I was scrolling through pins on Pinterest and a photo from Deliciously Sprinkled caught my eye. While the Funfetti cake looked absolutely delicious, I was really drawn to the color of the sprinkles she used. The colors were just so vibrant, with every color of the rainbow. Most importantly, they don’t have any brown sprinkles which I don’t like the look or taste of. In the post, Jenn said she bought them in bulk from Nuts.com. I haven’t heard of Nuts.com before, but I certainly had to check out these sprinkles. Not only are they beautiful in color but they are only $2.99/pound! I also like that these jimmies have more of a crunchy texture rather than a waxy texture like other sprinkles. I know they are only sprinkles and it’s probably silly how I talk about them like I am in love or something. But, I can’t help but get excited about new baking product finds and I had to share. I immediately ordered 2 pounds of the rainbow jimmies, a pound of nonpareils, a bunch of dried fruit and nuts. My kids especially loved the dried strawberries, dried berry mix and dark chocolate covered almonds. There are so many things I still need to try.
So, now that I had 2 pounds of rainbow jimmies, I had to find something to make with them. I really didn’t feel like making cake or cupcakes. Instead, I decided to make these confetti cookies and they were exactly what I was looking for.
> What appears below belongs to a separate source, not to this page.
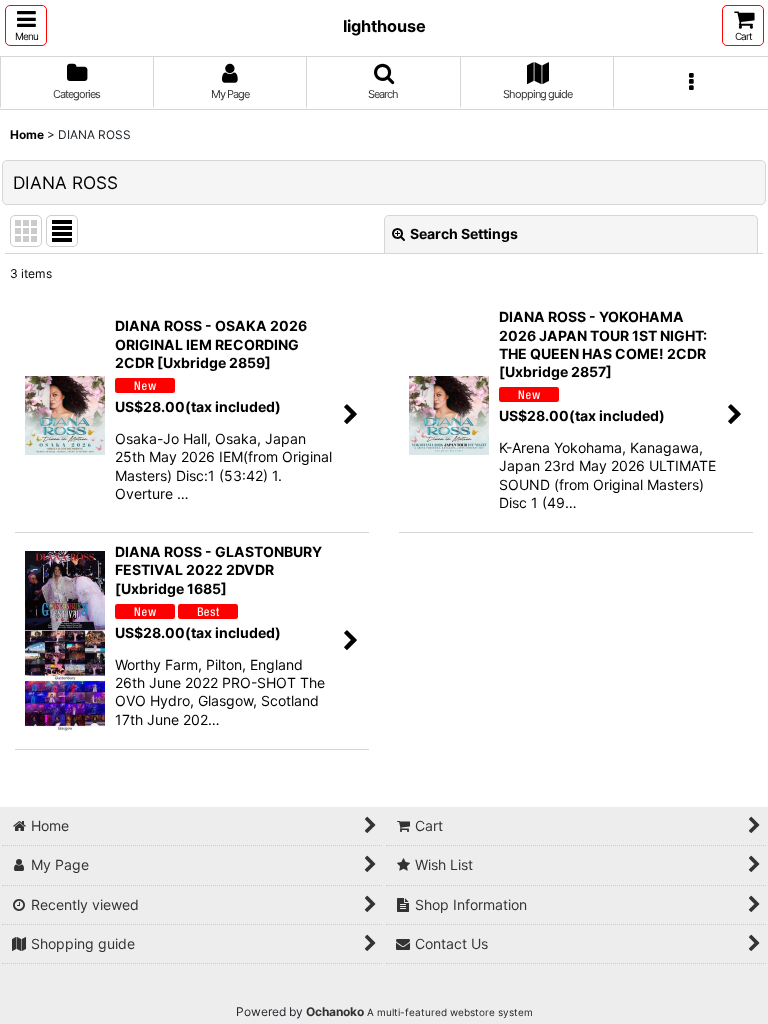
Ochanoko (335, 1011)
I like that there aren’t many ingredients; it’s all stuff you probably have on hand. The dough comes together easily and quickly and in no time, you have about 3 dozen delicious buttery sugar cookies. The texture of these cookies is really soft, which is a nice contrast to the sugar crust on the outside. Sadly (embarrassingly?), we tore through all these cookies in only 2 days. And in 2 weeks, I went through a whole pound of rainbow jimmies between these confetti cookies and another super delicious frosted sugar cookie recipe that I hope to share soon.
Confetti Sugar Cookies
Yield: ~36 cookies (I got 34)
1 1/3 cup butter @ room temperature
1 1/2 cups sugar
2 teaspoons vanilla extract I used vanilla bean paste
3 1/2 cups all-purpose flour
1 teaspoon baking powder
1 teaspoon salt
3/4 cup sprinkles Jimmies don’t bleed like nonpareils (the beads)
granulated sugar for the top of the cookies (optional)
Preheat oven to 350F
Line a baking sheet with parchment paper or a Silpat
In the bowl of your KitchenAid mixer, beat together the softened butter and sugar with the paddle attachment. Continue to beat until light and fluffy ~ 3 minutes.
Beat in the 2 eggs and vanilla until completely combined.
In a small bowl, with a whisk, combine the flour, baking powder and salt.
Slowly add the flour mixture to the butter mixture, mixing until combined and the dough comes together.
Gently fold in the sprinkles with a spatula to prevent the colors from bleeding.
With a cookie scoop, drop balls of dough on the prepared baking sheet, about 1-inch apart.
Optional step: Place about a 1/4 cup of granulated sugar in a small bowl. Roll just the top of each dough ball into the sugar (this makes them sparkle and gives them a sweet crust)
Bake for ~11 minutes or until edges are just starting to turn golden. (Turn the cookie tray around at about 6 min). The tops will look just slightly underdone.
Cool for 5 minutes on the cookie sheet. Transferring to a cooling rack to cool completely.